The RNA in cells doesn’t always stay put, finds Colin Barras. It can travel far afield, influencing other cells and even other animals

42 | NewScientist | 13 September 2014

NDER the soil of the cornfield, the rootworm larvae emerge from their eggs and crawl in search of roots to munch on. But their mother chose the wrong field to lay her eggs in. There’s something special about the maize here – it’s armed with a smart weapon designed to target the rootworms. As the larvae feed, this weapon is released from the plant and enters their gut cells. There it halts production of a vital protein by blocking one specific gene. In the hours that follow, this “gene silencing” weapon spreads to other cells in the larvae’s bodies. At first there is no noticeable effect – the larvae still have reserves of the protein. But within a few days they start dying. Ten days later they are all gone. This weapon is no ordinary pesticide. It is made of a most surprising substance: RNA. This less-famous relative of DNA has turned out be an extraordinarily versatile molecule. Of the many recent discoveries about it, though, the most surprising is surely that it doesn’t always stay put in cells – it can go walkabout. Some forms of the molecule leave cells and go travelling, carrying vital information that can influence other cells in the same body and, astonishingly, even other organisms. We’ve only just begun studying this phenomenon but it’s already clear that it

will be incredibly useful. Not only can these wandering RNAs be used as pesticides, they can also protect simple animals like honeybees from viruses. The big question, of course, is whether we too can be influenced by foreign RNAs. The first sign that RNA had hidden powers came from a paradoxical result. In the 1990s, a team of biologists studying the colour of flowers assumed, not unreasonably, that giving petunias an extra copy of a gene involved in making a purple pigment would make the flowers darker. Instead, many were entirely white. It gradually became clear that the biologists had inadvertently triggered a previously unknown viral defence mechanism, now called RNA interference. The genomes of many viruses are just a single strand of RNA. When they invade cells, they immediately start making copies of their genome.
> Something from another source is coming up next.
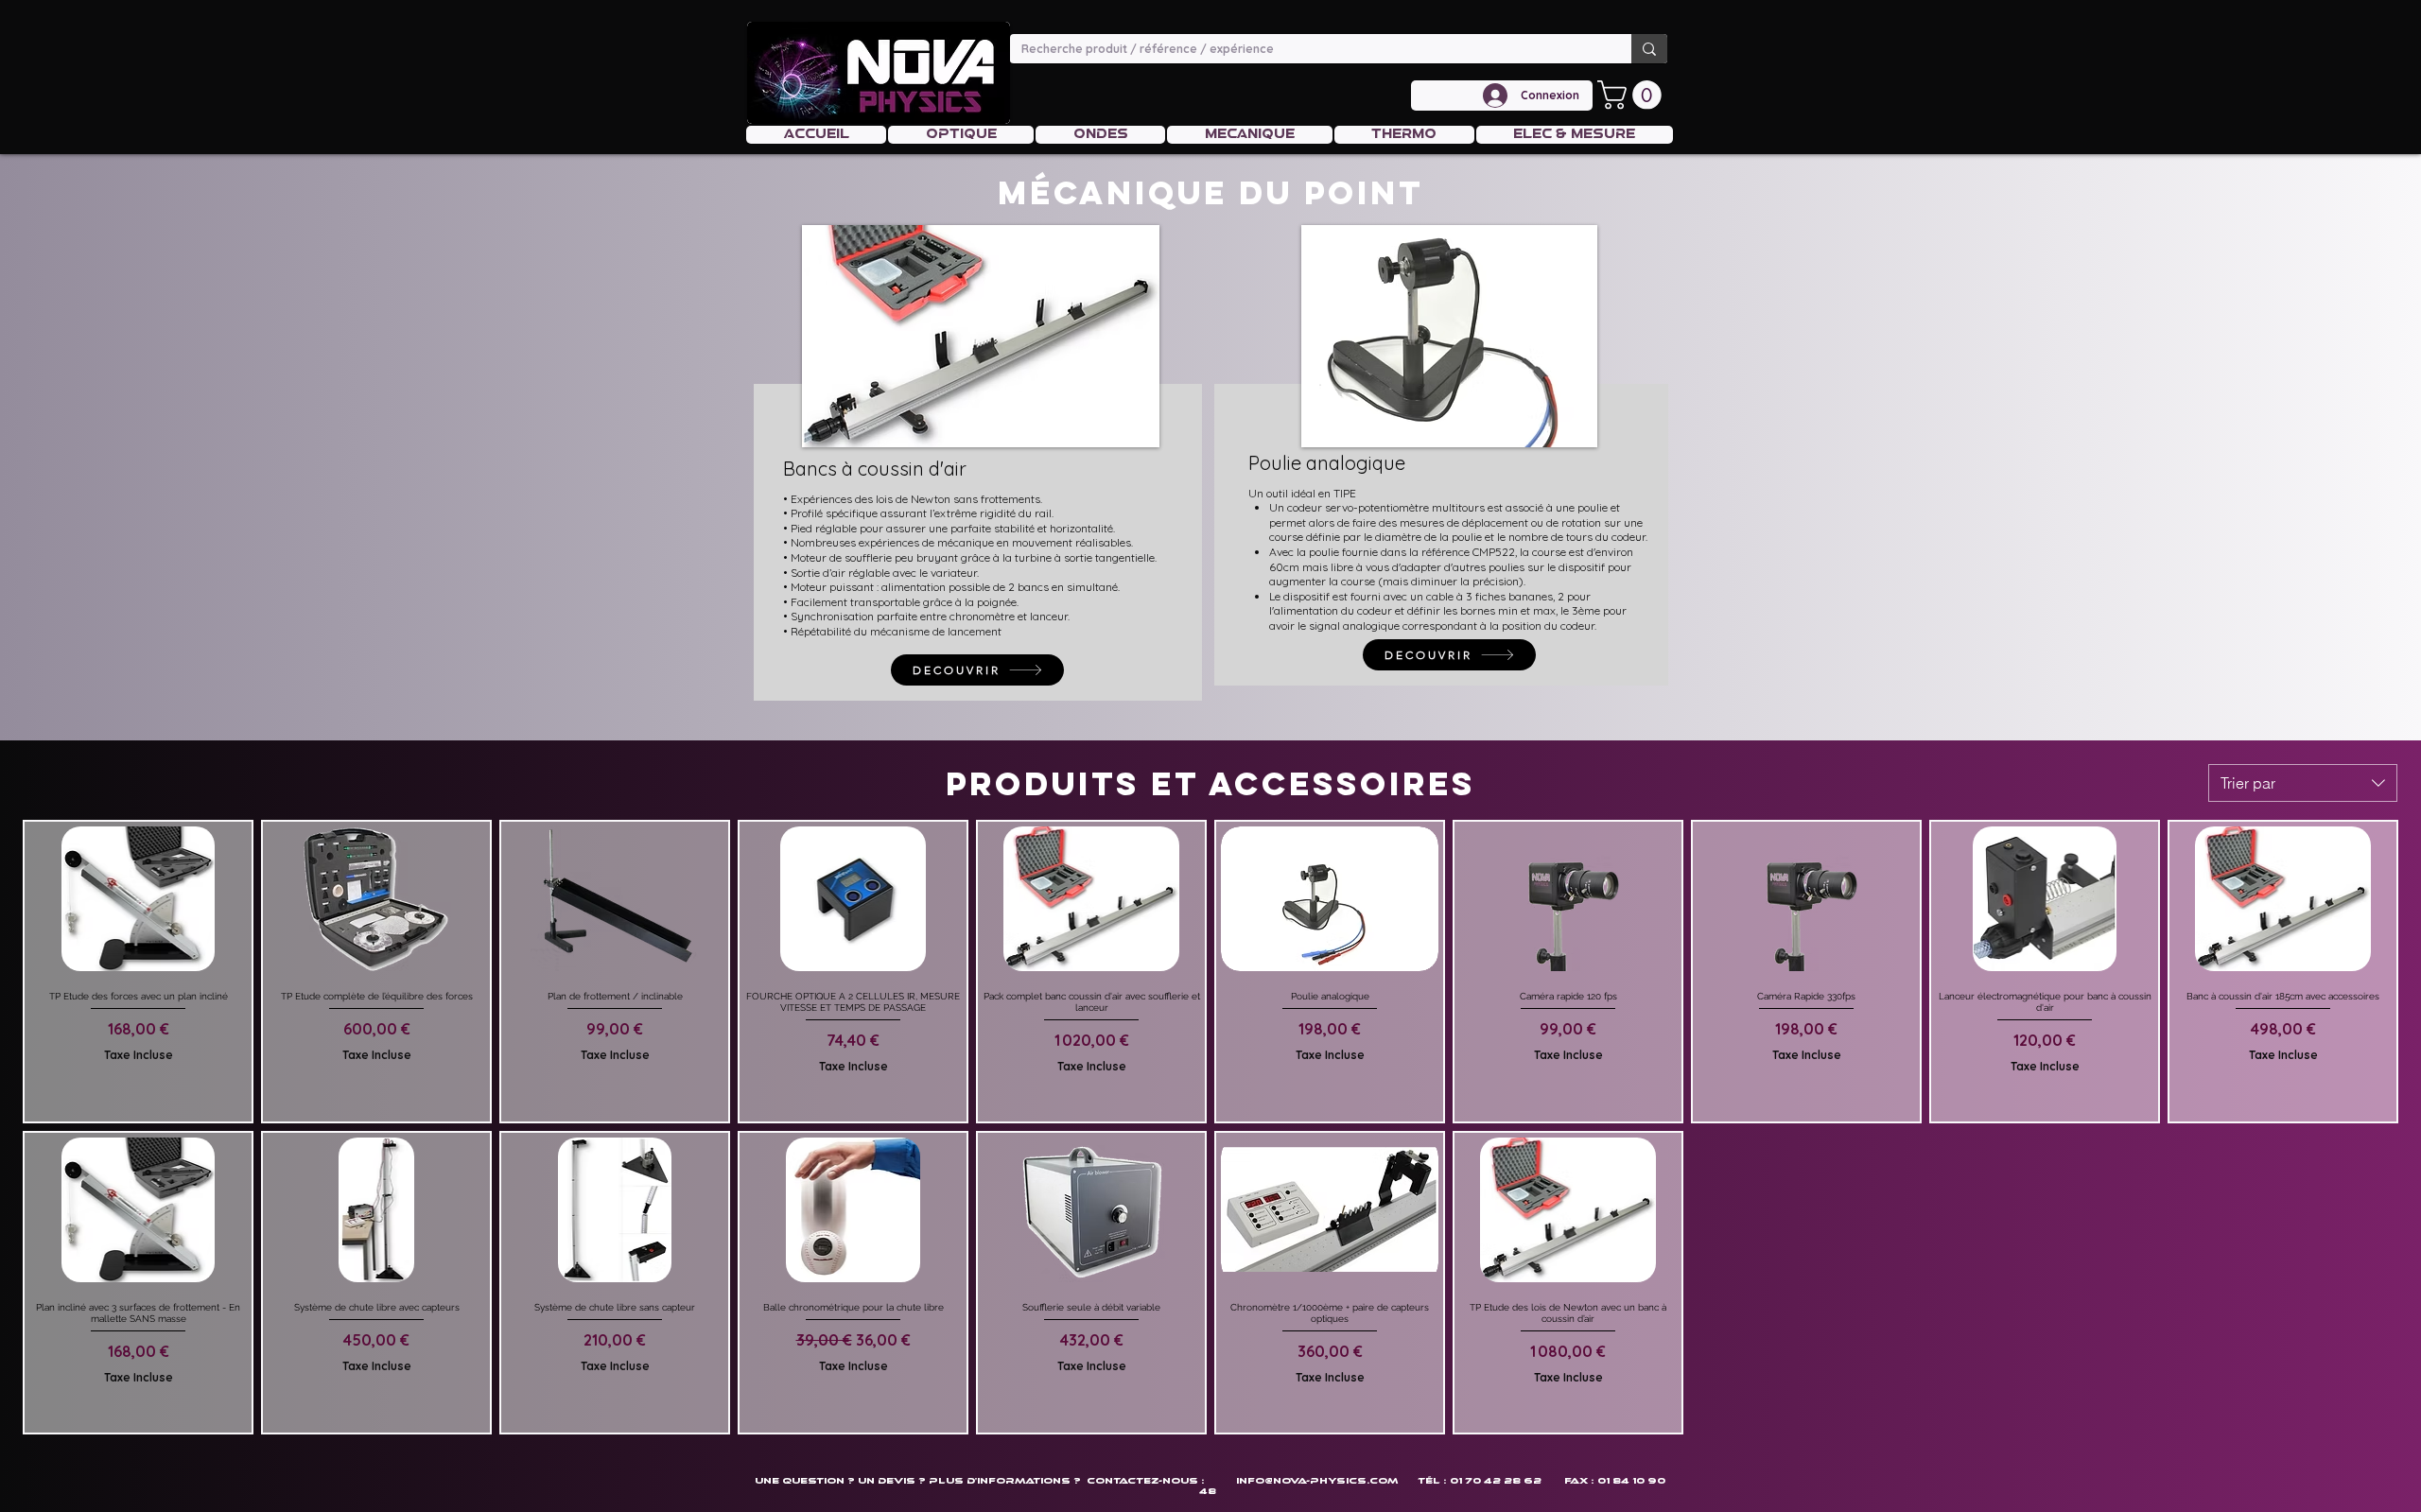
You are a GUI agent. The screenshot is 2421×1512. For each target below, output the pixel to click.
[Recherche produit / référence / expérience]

The first step in copying RNA is to make a complementary strand – that is, to make a double-stranded RNA molecule. It is this that the plant recognises as foreign. The really clever part is that rather than just destroy this RNA, cells hijack it to seek out and destroy any RNAs with the same sequence. This is done by cutting up the viral RNA to create short interfering RNA molecules, called

siRNAs, that bind to matching RNAs, marking them out for destruction by the plant. It’s a bit like cutting up an enemy soldier’s uniform and handing it out to troops along with orders to attack anyone wearing that kind of uniform. The petunias in the original experiment had misidentified the added gene as a dangerous viral molecule and diced it up into siRNA. Because the added gene was a copy of one of the plant’s own genes, the siRNA ended up silencing both copies in its confused attempt to fend off the phantom virus. Consequently, no protein was made and the petunia flowers remained pigment-free. It was soon discovered that RNA interference could be triggered in simple animals, too, and that it has evolved into more than just a defence mechanism: some organisms exploit it to control their own genes within a cell. When it was shown to work in mammals as well, albeit in a more limited way, there was great excitement among biologists. Here was a method that could potentially help treat all kinds of diseases.

“It’s like giving troops enemy uniforms along with orders to kill anyone wearing them”

Meanwhile, as far back as 1997, at the Sainsbury Laboratory in Norwich, UK, David Baulcombe and his then-PhD student Olivier Voinnet noticed that gene silencing had a mysterious ability to spread throughout a plant. This makes sense, though, says Voinnet, now at the Swiss Federal Institute of Technology Zurich, for a form of immunity. “Just think about it as an antiviral response mechanism – the RNA moves ahead of the infection front.”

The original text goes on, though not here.